Monday, September 24, 2007

Dear President Ahmadinejad, on your visit to America,

Welcome.

You’re awfully coy, aren’t you Mr. President? Asked about President Bush's religiosity, you took the easy way out -- calling him a hypocrite for simultaneously being a Christian and waging a war. Point taken, but you're not the Dalai Llama. Confronted with your Holocaust denial, you hide your anti-Semitism behind a phony high-minded defense of science and call for free inquiry and ongoing research. Later, pressed about executions of homosexuals, you said you didn’t have any. Not like we do here, anyway. Is it because you’ve killed them all already? As disgusted as I am by your general existence, even you, I believe, could not be so cruelly efficient. You couldn’t be that callous, and you couldn’t be that good at it.

What caught my eye was that you trapped yourself, a surprise for someone as gifted at playing word games as yourself. It’s a skill, I grant you that; President Clinton appeared on The Daily Show a few days ago and the mere sight of his faced stirred up longing in me for a rhetorically gifted leader. Or at least a spoonful of genuine charisma. Still, you erred: after your appeal to modern reason to defend your desire to destroy Israel, you denied the existence of gay Iranians. It’s just not true, Sir. Any decent scientist, who you claim to respect so much, would tell you that a certain percentage of the population everywhere on the planet is born with a natural disposition to homosexuality. Of course, I assume that like our leader you believe it’s a choice, and one that dooms its choosers to the fires of hell. Like him, you appeal to cold reason when it suits you, and ancient mysticism when it does not.

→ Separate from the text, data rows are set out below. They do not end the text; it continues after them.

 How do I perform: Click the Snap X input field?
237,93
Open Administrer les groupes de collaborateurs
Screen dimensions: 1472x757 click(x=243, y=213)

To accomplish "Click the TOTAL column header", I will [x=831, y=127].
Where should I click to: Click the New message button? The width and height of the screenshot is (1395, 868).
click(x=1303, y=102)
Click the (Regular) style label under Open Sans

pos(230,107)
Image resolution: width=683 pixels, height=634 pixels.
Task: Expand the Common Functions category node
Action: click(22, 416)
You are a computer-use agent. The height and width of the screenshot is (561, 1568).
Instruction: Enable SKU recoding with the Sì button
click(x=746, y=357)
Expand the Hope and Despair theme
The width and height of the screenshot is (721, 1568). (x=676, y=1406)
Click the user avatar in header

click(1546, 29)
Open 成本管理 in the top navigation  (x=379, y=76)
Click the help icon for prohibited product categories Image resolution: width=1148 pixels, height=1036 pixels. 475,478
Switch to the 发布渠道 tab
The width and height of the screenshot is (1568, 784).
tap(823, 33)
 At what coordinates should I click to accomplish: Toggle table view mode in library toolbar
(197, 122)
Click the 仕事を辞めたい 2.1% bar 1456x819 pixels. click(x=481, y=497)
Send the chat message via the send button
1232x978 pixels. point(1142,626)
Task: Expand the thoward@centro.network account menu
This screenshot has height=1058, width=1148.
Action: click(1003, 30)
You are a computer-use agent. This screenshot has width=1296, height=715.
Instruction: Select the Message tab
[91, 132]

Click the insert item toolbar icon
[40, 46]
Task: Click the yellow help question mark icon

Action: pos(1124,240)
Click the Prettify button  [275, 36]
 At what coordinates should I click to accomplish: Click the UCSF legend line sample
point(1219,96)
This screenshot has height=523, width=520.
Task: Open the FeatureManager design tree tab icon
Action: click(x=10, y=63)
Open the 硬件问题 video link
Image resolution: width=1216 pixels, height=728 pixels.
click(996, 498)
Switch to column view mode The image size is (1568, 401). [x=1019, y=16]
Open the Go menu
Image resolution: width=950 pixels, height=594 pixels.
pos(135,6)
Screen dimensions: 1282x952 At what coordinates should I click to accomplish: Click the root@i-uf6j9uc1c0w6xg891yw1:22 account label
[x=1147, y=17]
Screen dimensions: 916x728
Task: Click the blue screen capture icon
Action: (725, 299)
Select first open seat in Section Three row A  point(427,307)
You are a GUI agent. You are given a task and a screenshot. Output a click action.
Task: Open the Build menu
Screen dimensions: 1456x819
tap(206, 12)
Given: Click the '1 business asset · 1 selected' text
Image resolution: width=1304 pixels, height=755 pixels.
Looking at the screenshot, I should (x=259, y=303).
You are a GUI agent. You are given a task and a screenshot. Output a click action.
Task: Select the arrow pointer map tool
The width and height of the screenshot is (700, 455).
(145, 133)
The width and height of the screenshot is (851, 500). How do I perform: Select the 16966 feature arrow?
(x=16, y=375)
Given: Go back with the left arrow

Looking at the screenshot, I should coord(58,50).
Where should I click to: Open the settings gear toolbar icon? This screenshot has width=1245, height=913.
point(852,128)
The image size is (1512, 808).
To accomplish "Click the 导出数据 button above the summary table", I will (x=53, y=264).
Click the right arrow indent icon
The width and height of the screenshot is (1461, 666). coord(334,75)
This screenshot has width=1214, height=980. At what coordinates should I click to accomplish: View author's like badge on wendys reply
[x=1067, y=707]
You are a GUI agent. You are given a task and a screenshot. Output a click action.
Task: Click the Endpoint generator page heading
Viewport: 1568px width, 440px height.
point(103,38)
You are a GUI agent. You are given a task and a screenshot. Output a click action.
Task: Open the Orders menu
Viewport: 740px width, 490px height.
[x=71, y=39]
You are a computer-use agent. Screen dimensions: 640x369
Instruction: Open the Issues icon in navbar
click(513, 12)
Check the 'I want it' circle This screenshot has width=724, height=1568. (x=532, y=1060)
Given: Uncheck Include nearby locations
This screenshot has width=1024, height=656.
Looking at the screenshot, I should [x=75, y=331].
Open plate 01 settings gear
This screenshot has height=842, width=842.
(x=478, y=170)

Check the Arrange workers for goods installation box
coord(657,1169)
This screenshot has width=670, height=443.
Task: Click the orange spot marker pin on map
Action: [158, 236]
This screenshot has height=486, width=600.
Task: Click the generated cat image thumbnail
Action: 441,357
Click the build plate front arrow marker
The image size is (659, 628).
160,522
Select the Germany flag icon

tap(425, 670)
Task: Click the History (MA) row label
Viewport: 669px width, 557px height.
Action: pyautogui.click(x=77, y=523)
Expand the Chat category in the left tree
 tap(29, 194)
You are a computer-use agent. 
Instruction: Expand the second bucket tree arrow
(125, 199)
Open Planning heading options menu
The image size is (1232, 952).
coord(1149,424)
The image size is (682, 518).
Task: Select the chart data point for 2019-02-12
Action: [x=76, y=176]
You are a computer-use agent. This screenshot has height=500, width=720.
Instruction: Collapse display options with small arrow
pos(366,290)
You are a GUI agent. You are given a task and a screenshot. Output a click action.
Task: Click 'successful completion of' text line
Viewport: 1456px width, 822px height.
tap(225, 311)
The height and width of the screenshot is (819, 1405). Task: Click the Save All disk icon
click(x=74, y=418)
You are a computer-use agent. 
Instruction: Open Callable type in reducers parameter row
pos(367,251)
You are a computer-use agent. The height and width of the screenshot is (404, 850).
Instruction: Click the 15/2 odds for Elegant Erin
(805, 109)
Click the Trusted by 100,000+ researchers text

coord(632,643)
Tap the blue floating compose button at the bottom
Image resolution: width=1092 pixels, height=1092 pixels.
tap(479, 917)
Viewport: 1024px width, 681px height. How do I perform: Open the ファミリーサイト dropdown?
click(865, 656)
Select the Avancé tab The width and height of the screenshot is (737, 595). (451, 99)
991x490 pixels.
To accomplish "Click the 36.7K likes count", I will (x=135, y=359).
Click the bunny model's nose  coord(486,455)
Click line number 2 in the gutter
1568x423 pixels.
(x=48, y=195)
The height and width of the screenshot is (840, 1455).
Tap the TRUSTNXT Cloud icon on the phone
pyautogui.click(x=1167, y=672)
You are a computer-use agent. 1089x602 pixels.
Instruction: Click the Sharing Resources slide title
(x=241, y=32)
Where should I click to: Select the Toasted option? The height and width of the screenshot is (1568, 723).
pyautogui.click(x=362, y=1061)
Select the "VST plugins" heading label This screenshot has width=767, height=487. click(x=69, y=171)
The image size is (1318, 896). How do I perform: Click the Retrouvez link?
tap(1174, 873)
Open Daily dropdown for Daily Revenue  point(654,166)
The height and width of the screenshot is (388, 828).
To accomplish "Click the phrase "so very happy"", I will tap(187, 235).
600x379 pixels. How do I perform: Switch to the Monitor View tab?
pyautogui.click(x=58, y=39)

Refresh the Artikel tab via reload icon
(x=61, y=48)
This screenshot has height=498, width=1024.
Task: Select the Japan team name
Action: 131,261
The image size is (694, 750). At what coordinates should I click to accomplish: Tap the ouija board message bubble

Given our society’s bent toward hyperbole when it comes to comparison, let’s make it clear – I’m not saying that our leader is as bad of a person as you are. He is cruelly misguided by advisers in some fashions, and in others believes the almighty shows him the one true path, rendering all fact or constructive criticism obsolete. But George does is less apt, for instance, minimize an atrocity against a people so he doesn’t have to feel guilty or look bad for wanting to wipe them off the earth this time around.

It pains me to defend Bush, so let me just come around to the point: I hate both of you. I hate that those of us who would write and work and play catch with our kids and have a big brunch on the weekend not only have to share the world with hatefully limited thinkers like the two of you, we also surrender the sovereignty of our very lives to you two. If you go to war, all of our lives get worse.

Now go home and leave us alone.

2 comments:

Elissa said...

Amen.

Does wanting the government to "go home and leave us alone" make you a Republican?

A.G. said...

I think the libretarian influence in the republican party has greatly lessened. Except in Montana.